GIVEN TEXT:
--- start ---

# Help!



## steff bugielski (Nov 10, 2003)

I washed my son's new pants and I think I ruined them. They are white with black trim and zippers and some black chain. The paint on the chain came right off in the wash and they got rust on the white cotton pants. Can they be saved?


----------



## hoggie (Feb 11, 2007)

hey - coincidence!

I must put in the disclaimer now that I have NOT tried this so I have no idea whether it works but.........

My Mum and I were looking something up today and came across this and I remembered your post. Soak the stain with vinegar. Then put on salt and leave to dry. Then wash. Apparently the stain should then come out.

Like I say - I can't vouch for it but if they are ruined anyway then it has to be worth a try?

hoggie


----------



## Ardie/WI (May 10, 2002)

If I remember correctly, lemon juice removes rust stains.


----------



## HilltopDaisy (Feb 26, 2003)

I'd be back at the store wanting a refund on the pants. How can washing them "ruin" them?

--- end ---

TASKS:
(1) In the thread about the rust-stained pants, what does hoggie say to soak the stain with first?
(2) Carry on the thread about the rust-stained pants from its last post.
The listing after this point comes from a separate source.

SOURCE DATA:
--- start ---

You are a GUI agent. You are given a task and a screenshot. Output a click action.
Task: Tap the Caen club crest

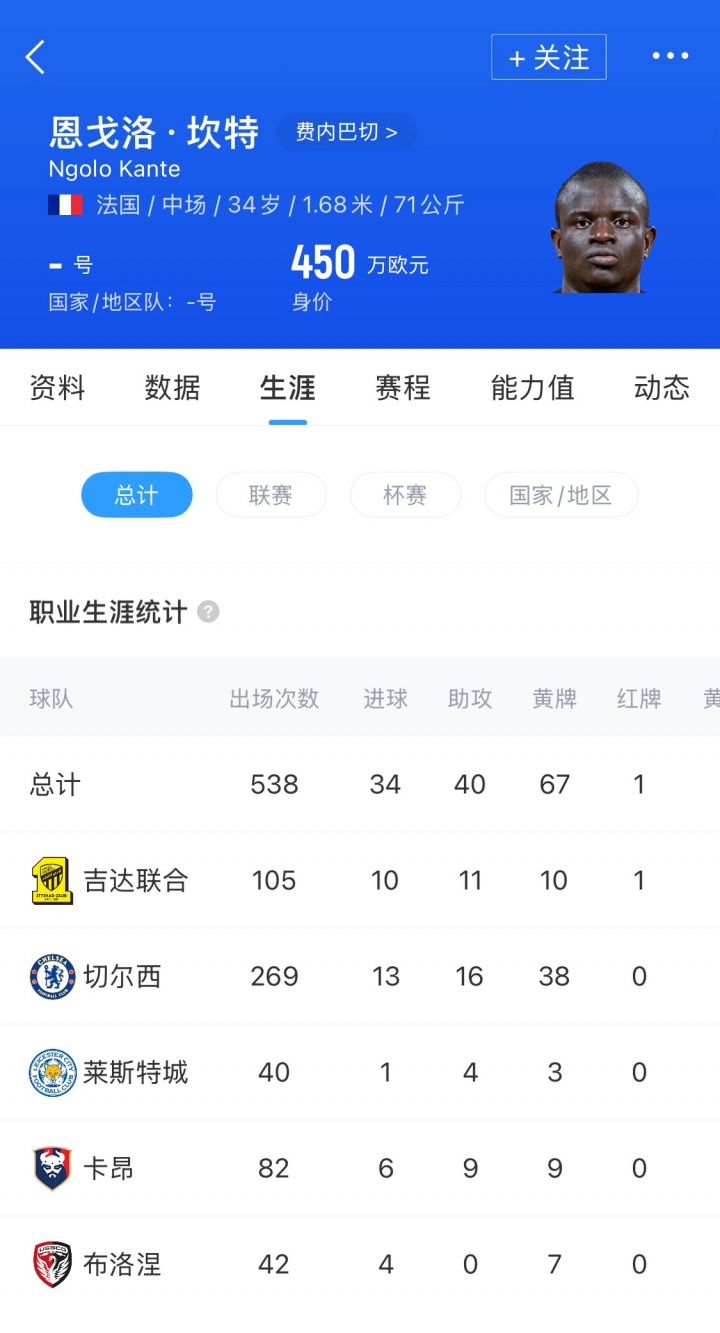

--- end ---

RESPONSES BY TASK:
(1) Vinegar.

(2)
----------



## steff bugielski (Nov 10, 2003)

I am going to try. I bought them about a month ago. He tried them on but did not wear them. He needed white pants for graduation so he saved them for that. Now i do not have a reciept.


----------



## TnMtngirl (Jun 30, 2002)

Zud is a good rust remover,it comes in a can like Comet cleanser,just make a paste and put it on the rusty spot.


----------



## MountAiry (May 30, 2007)

I think i would also try to return them. Unless they had a special label like "Dry Clean only" or some sort of warning, seems really wrong they should have come out like that after being washed!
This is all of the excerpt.